Leider sind unsere modernen Kamerasysteme noch immer deutlich von den Fähigkeiten des menschlichen Auges oder auch teilweise des analogen Negativfilms entfernt, wenn es um den Belichtungsspielraum oder auch Dynamikumfang geht. Das erfährt man schmerzlich, wenn Teile der Aufnahme schlichtweg zu hell, undifferenziert, nahezu technisch Weiß sind. Das ist nämlich in der digitalen Fotografie der Fall, da gibt es ab der 100% Sättigung nur noch ein Klippen, also das technische Weiß. Doch es gibt graduelle Unterschiede, deshalb sollte man eine solche Aufnahme nicht gleich aufgeben, sondern genauer überprüfen, welche Optionen es gibt.
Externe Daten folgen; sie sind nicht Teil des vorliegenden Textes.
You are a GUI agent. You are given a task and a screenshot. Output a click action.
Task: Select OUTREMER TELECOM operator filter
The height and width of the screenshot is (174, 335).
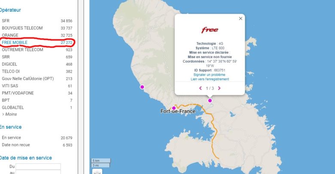[x=37, y=50]
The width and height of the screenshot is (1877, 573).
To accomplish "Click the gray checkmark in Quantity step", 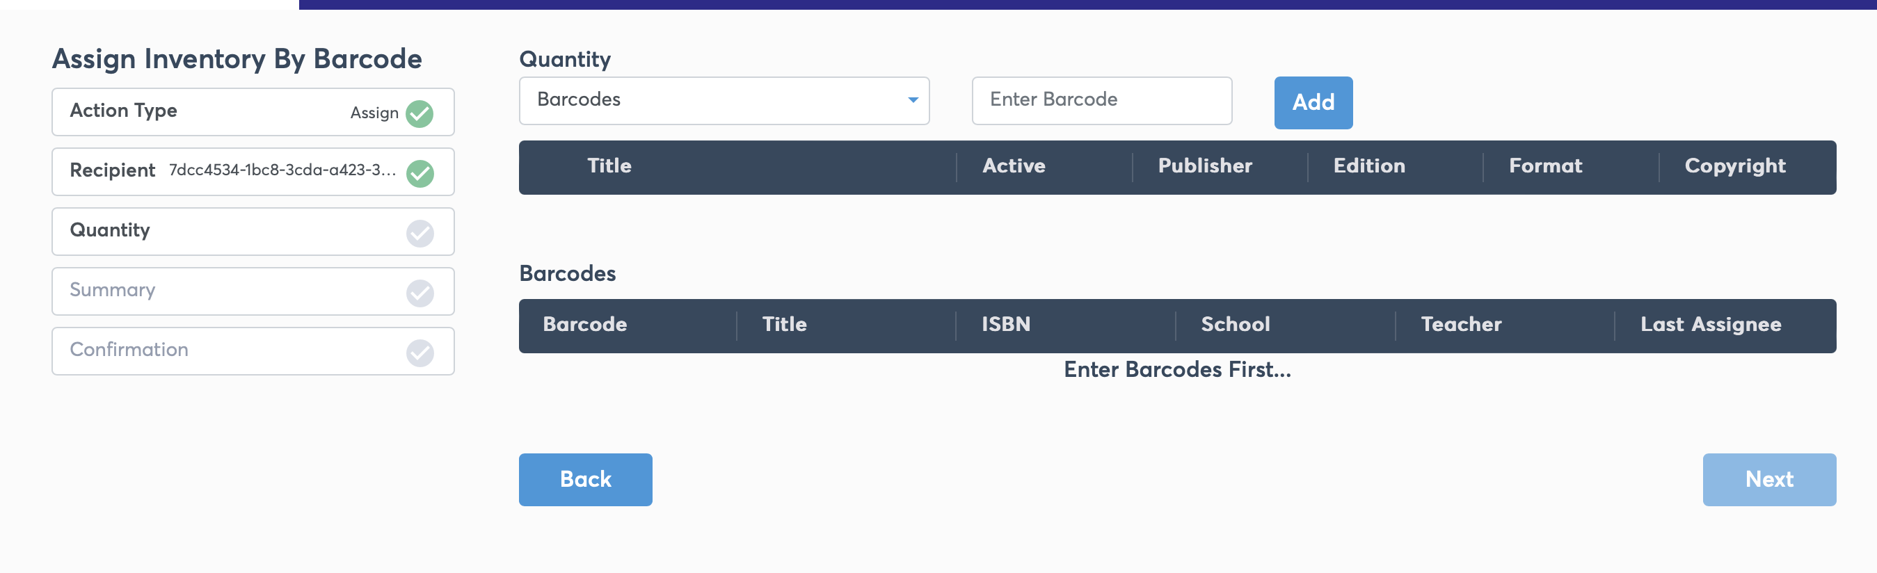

Das kann den erfahrensten Kameraleuten passieren, doch was tun, wenn Aufnahmen drüber sind. Gibt es Rettung? Gerade bei Konzerten, Shows, Theater,- oder Opernaufführungen, wo die Beleuchtung häufig sehr dynamisch und unkontrollierbar und unvorhersehbar ist, kann es leicht passieren, das Teile des Bildes, insbesondere der Bühne, überbelichtet sind. Was kann man tun? Die Rettungsmöglichkeiten hängen natürlich stark davon ab, ob man in RAW aufgenommen hat oder bereits einen komprimierten Codec wie H264 oder H265. Letztere sind natürlich weniger mächtig als RAW.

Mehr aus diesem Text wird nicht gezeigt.